Eligibility Criteria
Inclusion Criteria: 1. Clinical diagnosis aligns with the "Chinese guidelines for diagnosis and treatment of adult acute myeloid leukemia (not APL) (2023)"; 2. All patients are experiencing their first onset of the disease and have not received any related chemotherapy prior to the study; 3. Patients participate in the study accompanied by family members and sign informed consent documents. Exclusion Criteria: 1. Patients with concurrent malignancies requiring treatment; 2. Presence of infectious diseases, including SARS, viral hepatitis, or HIV/ AIDS; 3. Major surgery performed within the last 21 days; 4. Performance Status (PS) score \>3; 5. Severe liver or kidney dysfunction or serious infection; 6. Severe psychiatric conditions that impair understanding of the study protocol or voluntary withdrawal.
Contact & Investigator
Huifang Huang
STUDY DIRECTOR
Fujian Medical University Union Hospital
Frequently Asked Questions
Who can join the NCT07163728 clinical trial?
This trial is open to participants of all sexes, aged 18 Years or older, studying AML. Full inclusion and exclusion criteria are listed in the Eligibility Criteria section.
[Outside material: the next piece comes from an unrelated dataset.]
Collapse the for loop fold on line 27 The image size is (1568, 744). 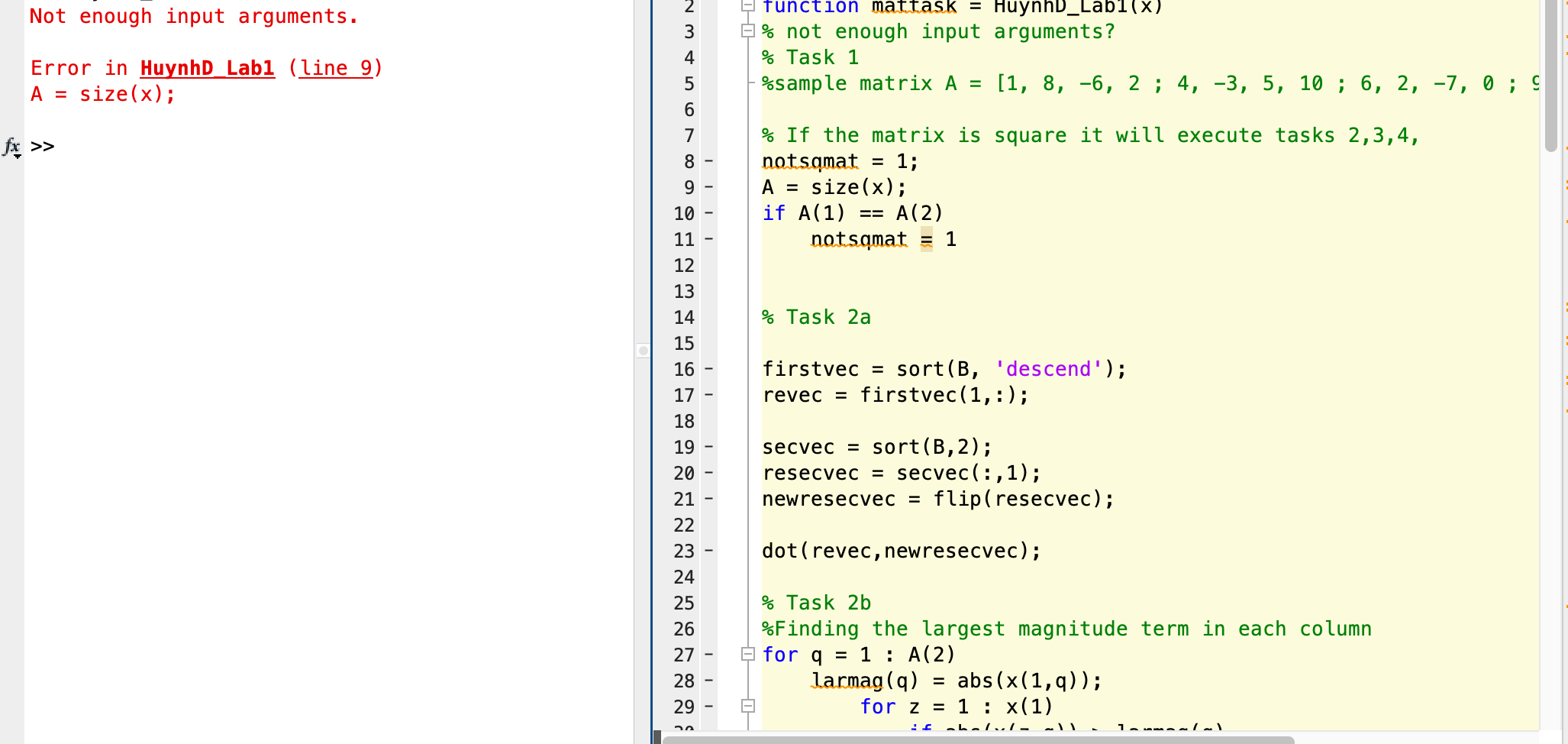(x=747, y=655)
Always confirm your eligibility with the research team before applying.
Is NCT07163728 currently recruiting?
Yes, NCT07163728 is actively recruiting participants. Contact the research team at huanghuif@fjmu.edu.cn for enrollment information.
Where is the NCT07163728 trial being conducted?
This trial is being conducted at Fuzhou, China.
Who is sponsoring the NCT07163728 clinical trial?
NCT07163728 is sponsored by Fujian Medical University Union Hospital. The principal investigator is Huifang Huang at Fujian Medical University Union Hospital. The trial plans to enroll 86 participants.